Thursday 20 April 2017
Fast & Furious 8
Given how much of Fast & Furious 8's ad campaign is dedicated to telling us that Vin Diesel's character has done the unthinkable and betrayed his family, it's natural to wonder if Universal are testing the waters to see if the franchise can survive without its gravely voiced linchpin. A villainous role specifically isolates him from the pack, inviting the idea that, ultimately, Dominic Toretto is disposable. Couple that with the star's very public falling out with guaranteed draw The Rock (not to mention a bigger part for Jason Statham) and the deck looks to be pointedly stacked against Big Vin.
On the night Furious 8 is, if anything, the inverse of that idea. In F Gary Gray's entry Toretto is a folk hero, drawing out the innate goodness in men that have found themselves morally muddled.
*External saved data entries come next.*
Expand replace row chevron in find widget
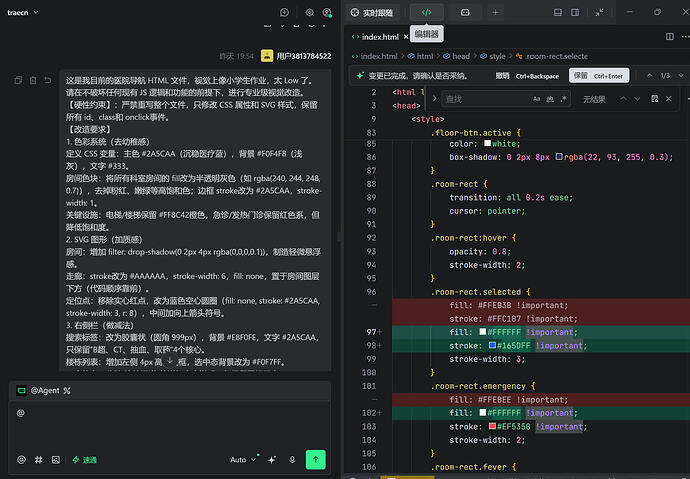This screenshot has width=690, height=479. pyautogui.click(x=434, y=99)
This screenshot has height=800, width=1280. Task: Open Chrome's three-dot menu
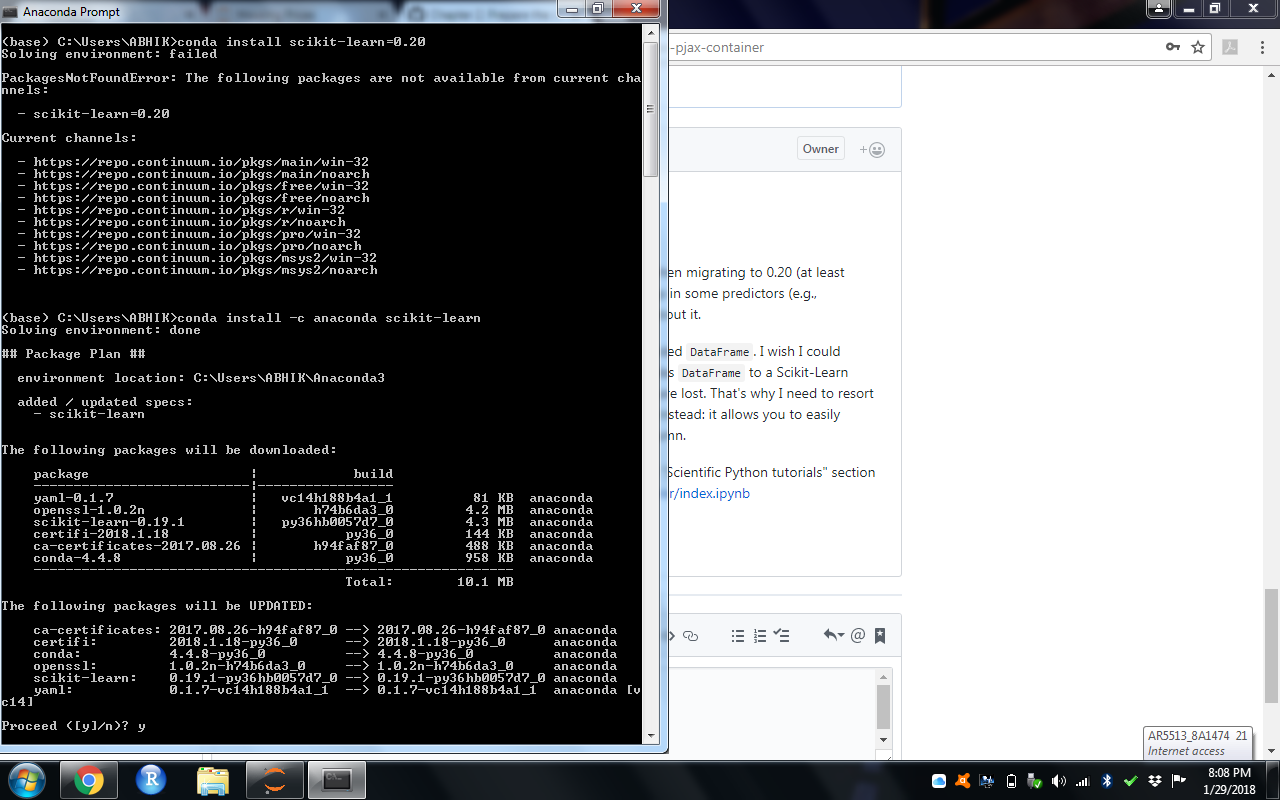click(x=1262, y=47)
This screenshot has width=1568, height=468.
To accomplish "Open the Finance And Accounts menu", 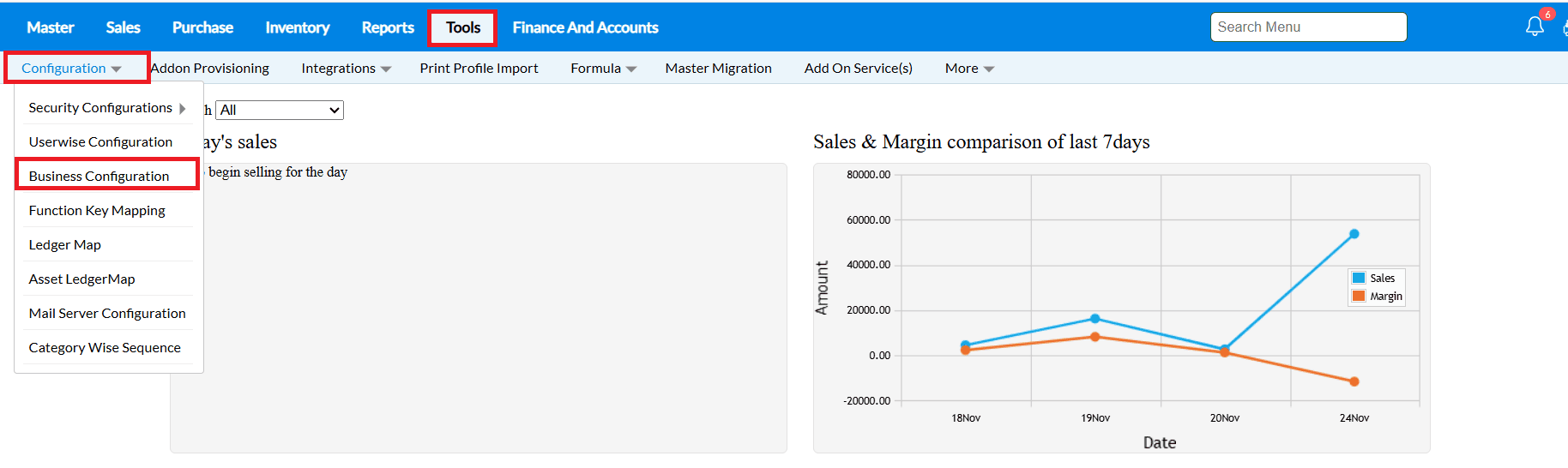I will point(585,27).
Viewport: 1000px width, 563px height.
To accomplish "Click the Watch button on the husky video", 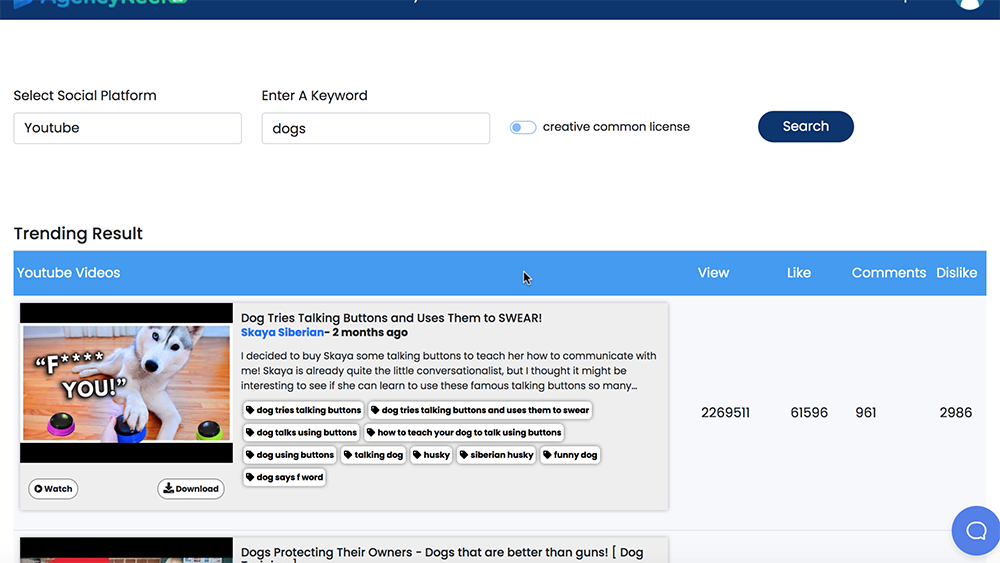I will (53, 489).
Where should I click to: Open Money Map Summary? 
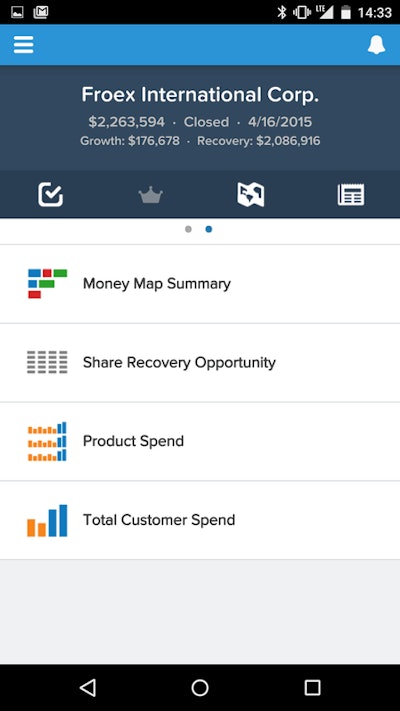[200, 284]
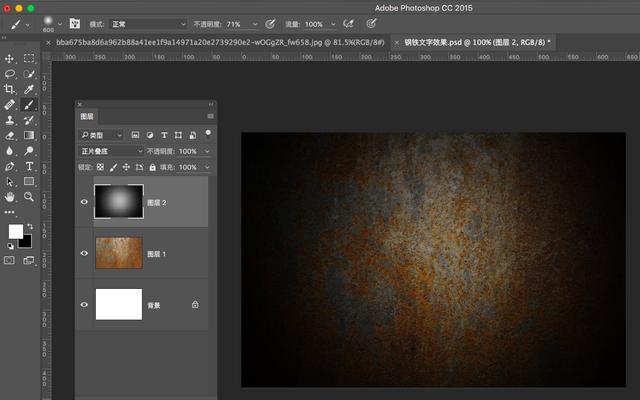Screen dimensions: 640x400
Task: Open the layers panel options menu
Action: (210, 117)
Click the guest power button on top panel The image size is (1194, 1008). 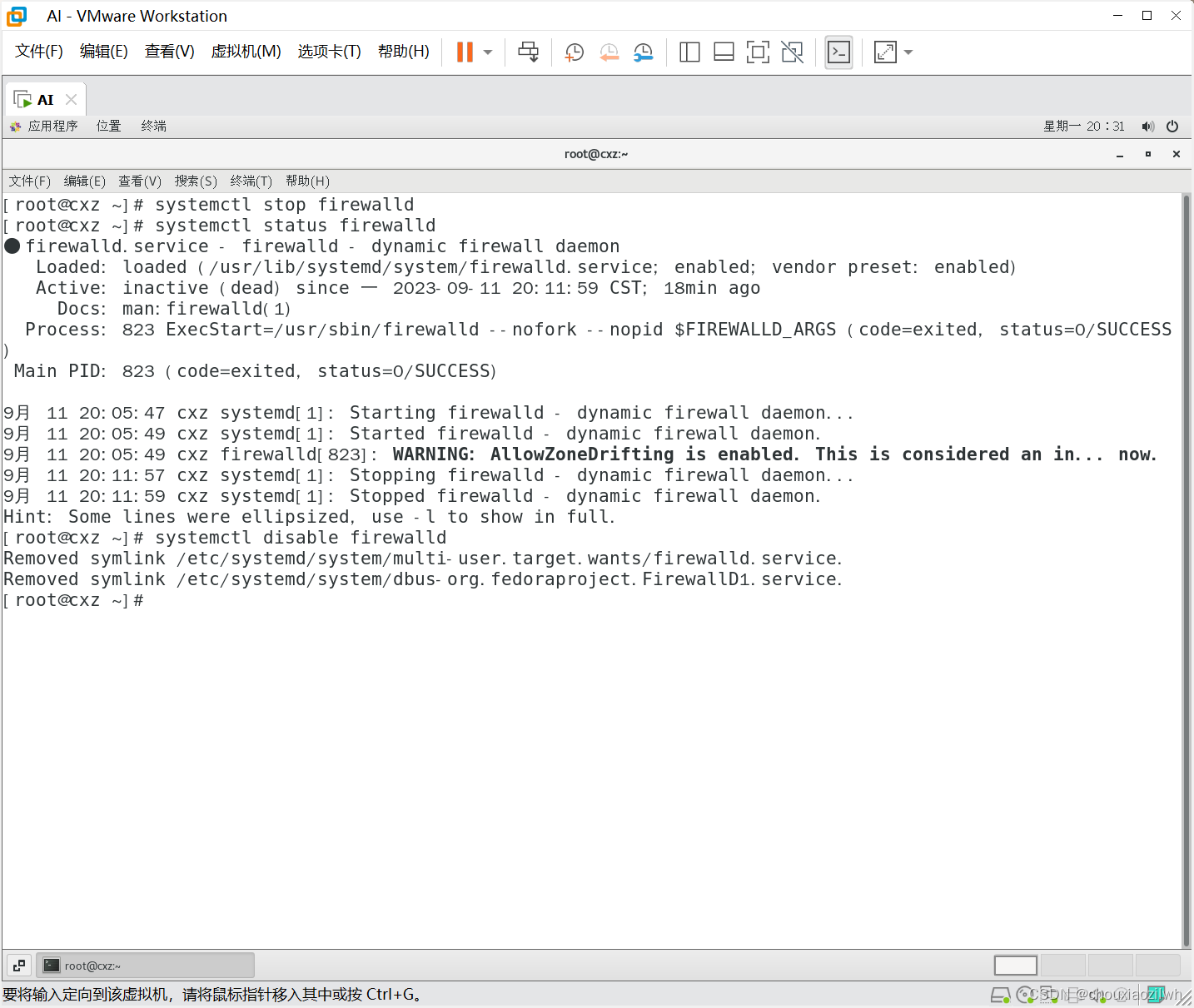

His goodness is the kind of bright, shining light you'd find in romantic myth; Toretto is at once a brooding Arthurian King, dealing with threats to his very identity, and the kind of innately decent, plain speaking warrior found on the pages of Weekly Shonen Jump. Furious 8 makes the case that Diesel is actually essential to the franchise. Without him and his puppy dog enthusiasm, the extended family motif plays like an artificial, focus tested organisation of cheap TV stars and ex-rappers.
Vin Diesel's old fashioned star power aside, Statham finally gets to deliver on the promise of Fast & Furious 6's credits stinger, cutting promos on an equally excited Dwayne Johnson before performing his own hyperkinetic take on Hard-Boiled's poster moment. Furious 8 also turns in a stunningly executed centrepiece collision that gives Terminator 3: Rise of the Machines' hijacked car idea a modern, self-driven spin. It's a Luddite's worst nightmare: hundreds of autonomous vehicles speeding towards a pile-up so wonderfully, deliriously excessive that its closest visual antecedent is that ill-advised moment Terry Funk and Cactus Jack implored a bloodthirsty ECW crowd to throw them a chair.